You may be wondering why this is such a big deal for the LessWrong people, given the apparently far-fetched nature of the thought experiment. It’s not that Roko’s Basilisk will necessarily materialize, or is even likely to. It’s more that if you’ve committed yourself to timeless decision theory, then thinking about this sort of trade literally makes it more likely to happen. After all, if Roko’s Basilisk were to see that this sort of blackmail gets you to help it come into existence, then it would, as a rational actor, blackmail you. The problem isn’t with the Basilisk itself, but with you. Yudkowsky doesn’t censor every mention of Roko’s Basilisk because he believes it exists or will exist, but because he believes that the idea of the Basilisk (and the ideas behind it) is dangerous.

Now, Roko’s Basilisk is only dangerous if you believe all of the above preconditions and commit to making the two-box deal [sic] with the Basilisk. But at least some of the LessWrong members do believe all of the above, which makes Roko’s Basilisk quite literally forbidden knowledge. [...]

If you do not subscribe to the theories that underlie Roko’s Basilisk and thus feel no temptation to bow down to your once and future evil machine overlord, then Roko’s Basilisk poses you no threat. (It is ironic that it’s only a mental health risk to those who have already bought into Yudkowsky’s thinking.) Believing in Roko’s Basilisk may simply be a “referendum on autism,” as a friend put it.

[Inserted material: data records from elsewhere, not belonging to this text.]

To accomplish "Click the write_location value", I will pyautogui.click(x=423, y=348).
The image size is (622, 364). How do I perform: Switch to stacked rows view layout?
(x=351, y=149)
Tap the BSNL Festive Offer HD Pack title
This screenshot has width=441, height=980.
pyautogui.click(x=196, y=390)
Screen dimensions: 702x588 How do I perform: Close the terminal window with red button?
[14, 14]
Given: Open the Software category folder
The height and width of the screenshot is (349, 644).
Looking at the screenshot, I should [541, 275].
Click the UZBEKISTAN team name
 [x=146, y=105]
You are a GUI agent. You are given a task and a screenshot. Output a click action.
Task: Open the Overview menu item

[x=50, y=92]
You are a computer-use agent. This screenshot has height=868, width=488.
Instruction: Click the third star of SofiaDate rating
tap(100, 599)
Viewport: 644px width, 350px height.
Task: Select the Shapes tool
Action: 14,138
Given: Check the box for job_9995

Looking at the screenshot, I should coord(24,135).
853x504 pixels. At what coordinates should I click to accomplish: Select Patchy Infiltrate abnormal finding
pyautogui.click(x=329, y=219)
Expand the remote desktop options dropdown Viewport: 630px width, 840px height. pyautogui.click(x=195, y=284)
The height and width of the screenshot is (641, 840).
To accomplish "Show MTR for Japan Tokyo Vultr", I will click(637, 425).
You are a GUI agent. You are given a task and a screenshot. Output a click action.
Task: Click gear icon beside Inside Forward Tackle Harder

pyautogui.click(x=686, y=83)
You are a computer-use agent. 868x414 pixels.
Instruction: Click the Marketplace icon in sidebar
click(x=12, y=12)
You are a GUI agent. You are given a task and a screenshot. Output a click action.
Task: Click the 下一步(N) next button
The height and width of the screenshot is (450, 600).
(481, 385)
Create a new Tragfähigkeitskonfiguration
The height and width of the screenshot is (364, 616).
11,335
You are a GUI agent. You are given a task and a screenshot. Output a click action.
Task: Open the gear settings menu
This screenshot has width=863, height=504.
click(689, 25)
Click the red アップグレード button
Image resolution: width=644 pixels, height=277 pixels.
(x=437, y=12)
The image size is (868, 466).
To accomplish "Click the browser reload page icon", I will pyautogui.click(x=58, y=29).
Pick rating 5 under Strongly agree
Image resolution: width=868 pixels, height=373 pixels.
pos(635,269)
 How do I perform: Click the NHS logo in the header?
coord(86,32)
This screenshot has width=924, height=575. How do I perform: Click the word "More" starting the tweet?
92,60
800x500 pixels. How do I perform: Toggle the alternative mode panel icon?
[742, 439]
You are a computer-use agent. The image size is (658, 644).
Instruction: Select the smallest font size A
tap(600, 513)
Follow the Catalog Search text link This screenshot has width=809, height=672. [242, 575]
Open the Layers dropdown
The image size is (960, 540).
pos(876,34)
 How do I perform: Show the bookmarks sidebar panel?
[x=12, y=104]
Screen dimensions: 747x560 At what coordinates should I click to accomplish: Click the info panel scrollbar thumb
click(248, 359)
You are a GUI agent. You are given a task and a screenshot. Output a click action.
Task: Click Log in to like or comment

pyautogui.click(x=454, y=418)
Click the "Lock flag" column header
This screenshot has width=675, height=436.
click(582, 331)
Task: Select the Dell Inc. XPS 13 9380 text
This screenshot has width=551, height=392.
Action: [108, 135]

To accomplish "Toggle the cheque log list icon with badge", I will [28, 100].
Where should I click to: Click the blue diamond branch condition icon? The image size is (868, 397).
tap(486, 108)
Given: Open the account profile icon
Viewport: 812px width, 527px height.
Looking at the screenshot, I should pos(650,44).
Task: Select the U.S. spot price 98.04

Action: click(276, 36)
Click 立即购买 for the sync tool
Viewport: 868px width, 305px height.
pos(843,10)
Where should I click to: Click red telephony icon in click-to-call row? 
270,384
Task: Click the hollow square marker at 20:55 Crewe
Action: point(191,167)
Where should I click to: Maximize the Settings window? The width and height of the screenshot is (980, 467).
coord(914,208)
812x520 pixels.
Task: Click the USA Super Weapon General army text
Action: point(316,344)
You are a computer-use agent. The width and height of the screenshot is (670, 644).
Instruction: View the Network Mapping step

Other sources have repeated the claim that Less Wrong users think Roko’s basilisk is a serious concern. However, none of these sources have yet cited supporting evidence on this point, aside from Less Wrong moderation activity itself. (The ban, of course, didn’t make it easy to collect good information.)

Less Wrong user Gwern reports that “Only a few LWers seem to take the basilisk very seriously,” adding, “It’s funny how everyone seems to know all about who is affected by the Basilisk and how exactly, when they don’t know any such people and they’re talking to counterexamples to their confident claims.”

Yudkowsky subsequently went into more detail about his thought processes on Reddit:

When Roko posted about the Basilisk, I very foolishly yelled at him, called him an idiot, and then deleted the post.

Why I did that is not something you have direct access to, and thus you should be careful about Making Stuff Up, especially when there are Internet trolls who are happy to tell you in a loud authoritative voice what I was thinking, despite having never passed anything even close to an Ideological Turing Test on Eliezer Yudkowsky.

Why I yelled at Roko: Because I was caught flatfooted in surprise, because I was indignant to the point of genuine emotional shock, at the concept that somebody who thought they’d invented a brilliant idea that would cause future AIs to torture people who had the thought, had promptly posted it to the public Internet. In the course of yelling at Roko to explain why this was a bad thing, I made the further error — keeping in mind that I had absolutely no idea that any of this would ever blow up the way it did, if I had I would obviously have kept my fingers quiescent — of not making it absolutely clear using lengthy disclaimers that my yelling did not mean that I believed Roko was right about CEV-based agents torturing people who had heard about Roko’s idea. It was obvious to me that no CEV-based agent would ever do that and equally obvious to me that the part about CEV was just a red herring; I more or less automatically pruned it from my processing of the suggestion and automatically generalized it to cover the entire class of similar scenarios and variants, variants which I considered obvious despite significant divergences (I forgot that other people were not professionals in the field). This class of all possible variants did strike me as potentially dangerous as a collective group, even though it did not occur to me that Roko’s original scenario might be right — that was obviously wrong, so my brain automatically generalized it. [...]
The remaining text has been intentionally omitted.